### AUSGANGSTEXT
---

Was zeigen die Sterblichkeitsstudien, die Ärzte ohne Grenzen kürzlich durchgeführt hat?

Die Studie, die das zu Ärzte ohne Grenzen gehörende Forschungsinstitut Epicentre in Carnot, im Südwesten des Landes, durchgeführt hat, offenbart Sterblichkeitsraten, die weit über denen liegen, die eine akute Notsituation kennzeichnen. Die Sterblichkeitsraten in Carnot liegen sowohl für die allgemeine Bevölkerung als auch für Kinder unter fünf Jahren drei- bis viermal höher. Die strukturellen Schwächen des Gesundheitssystems haben dazu geführt, dass wir von einem gesundheitlichen Notstand sprechen können.

Die Epicentre-Studie und die Statistiken aus unseren Gesundheitseinrichtungen legen nahe, dass die Gründe für die sehr hohen Sterblichkeitsraten auf typische Krankheiten, wie Malaria, Atemwegsinfektionen und Durchfallerkrankungen zurückgehen. Allerdings fragen wir uns auch, ob die Notlage nur durch das zerrüttete Gesundheitssystem entstand oder ob es noch andere Gründe dafür gibt, die wir noch nicht erkannt haben. In Carnot ist die Lage sehr ernst. Die Kernfrage ist, ob die Sterblichkeitsrate auch in anderen Landesteilen so hoch ist.

---

### AUFGABE 1
Nennen Sie alle Krankheiten, die im Ausgangstext als Gründe für die sehr hohen Sterblichkeitsraten angeführt werden.
### AUFGABE 2
Wo hat das Forschungsinstitut Epicentre laut Ausgangstext seine Studie durchgeführt?
### AUFGABE 3
Schreiben Sie aus dem Ausgangstext alles von "Die Epicentre-Studie und" bis hinunter zu "so hoch ist." wortgetreu ab.

### BEREITGESTELLTE DATEN
---

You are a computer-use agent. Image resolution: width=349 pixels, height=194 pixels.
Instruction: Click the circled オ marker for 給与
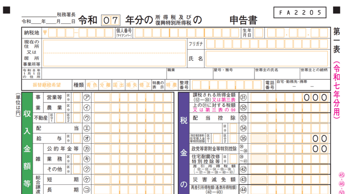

---

### LÖSUNG 1
Malaria, Atemwegsinfektionen, Durchfallerkrankungen

### LÖSUNG 2
In Carnot, im Südwesten des Landes.

### LÖSUNG 3
Die Epicentre-Studie und die Statistiken aus unseren Gesundheitseinrichtungen legen nahe, dass die Gründe für die sehr hohen Sterblichkeitsraten auf typische Krankheiten, wie Malaria, Atemwegsinfektionen und Durchfallerkrankungen zurückgehen. Allerdings fragen wir uns auch, ob die Notlage nur durch das zerrüttete Gesundheitssystem entstand oder ob es noch andere Gründe dafür gibt, die wir noch nicht erkannt haben. In Carnot ist die Lage sehr ernst. Die Kernfrage ist, ob die Sterblichkeitsrate auch in anderen Landesteilen so hoch ist.